Se responsabiliser face aux démissions d’élus municipaux
La polarisation, la haine et l’intimidation témoignent d’une mécompréhension profonde du travail politique
Peu importe l’option politique, il est rafraîchissant après chaque élection d’accueillir parmi les gens élus de nouvelles figures. Le scrutin municipal de 2021 laissait cette impression : plus de femmes ont été élues, plus de jeunes également. Aussi, cinq des dix plus grandes villes du Québec ont élu une femme au poste de mairesse, ce qui permettait d’aspirer à une plus authentique parité.
La démission de la mairesse de Gatineau, France Bélisle, doit donc être accueillie comme un signal de plus pour nous responsabiliser davantage, comme personnes et comme société, afin de renforcer le caractère démocratique de nos institutions. Un des vecteurs de la démocratie se traduit par la possibilité d’émettre une opinion ou d’intervenir sans que cela nous cause préjudice personnellement.
France Bélisle évoque les raisons qui poussent les gens élus à démissionner : la désillusion, l’intimidation, les ressources insuffisantes, la pression intense, les tensions entre élus, la complexité des dossiers et le traitement médiatique. Depuis le scrutin municipal de 2021, près de 800 des 8000 personnes élues ont déjà quitté leurs fonctions, une situation inédite. Le palier municipal, reconnu pour sa politique de proximité, est une cible facile pour accueillir les critiques et les insultes lors des conseils municipaux, mais aussi sur les réseaux sociaux ou tout simplement lors de rencontres fortuites.
La violence émerge du constat que les changements peinent à être mis en place. Les citoyens se sentent impliqués dans ce processus, mais les tentatives de changement n’ont souvent pas autant de visibilité que les échecs et projets manquants de transparence. De plus, il existe une tendance à généraliser le travail effectué par le gouvernement au pouvoir comme représentatif de l’ensemble du système politique, ce qui peut conduire à une désillusion généralisée lorsque les attentes ne sont pas satisfaites ou le sont partiellement.

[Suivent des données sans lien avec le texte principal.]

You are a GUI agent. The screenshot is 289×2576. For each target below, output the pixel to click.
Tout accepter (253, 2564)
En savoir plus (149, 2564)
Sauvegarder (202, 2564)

Le cri du coeur de France Bélisle appelle à une réflexion plus large. La santé psychologique des personnes élues est un miroir reflétant la vitalité de notre démocratie. La polarisation, la haine et l’intimidation témoignent certes d’une fatigue collective, d’une insatisfaction profonde, mais aussi d’une mécompréhension du travail politique. Nous avons le devoir d’examiner les racines de ce cynisme qui pousse certains citoyens et citoyennes, voire des collègues élus, à réagir avec violence.
Il est temps aussi de reconnaître que la partisanerie et le manque de solidarité prennent trop de place, que les politiciens et politiciennes peinent à débattre avec hauteur, préférant les attaques aux échanges constructifs. Cette tendance ne fait qu’accentuer l’impression que nos représentants et représentantes politiques sont démunis, qu’ils peinent à trouver du sens dans le travail quotidien, qu’ils manquent de recul et de vision pour régler les problèmes et faire face aux défis qui commandent nécessairement des actions collectives et concertées.
Nous devons, comme personnes et comme société, nous responsabiliser davantage. Nous devons promouvoir la collaboration plutôt que la confrontation afin de restaurer la confiance dans nos institutions démocratiques. Plus que jamais, nous avons besoin de personnes politiques passionnées, persévérantes et rassembleuses. Plus que jamais, nous devons faire preuve de bienveillance. Est-ce là une proposition idéaliste ? Certes, mais nous l’assumons : les idéalistes sont des gens qui ont des idées et des idéaux.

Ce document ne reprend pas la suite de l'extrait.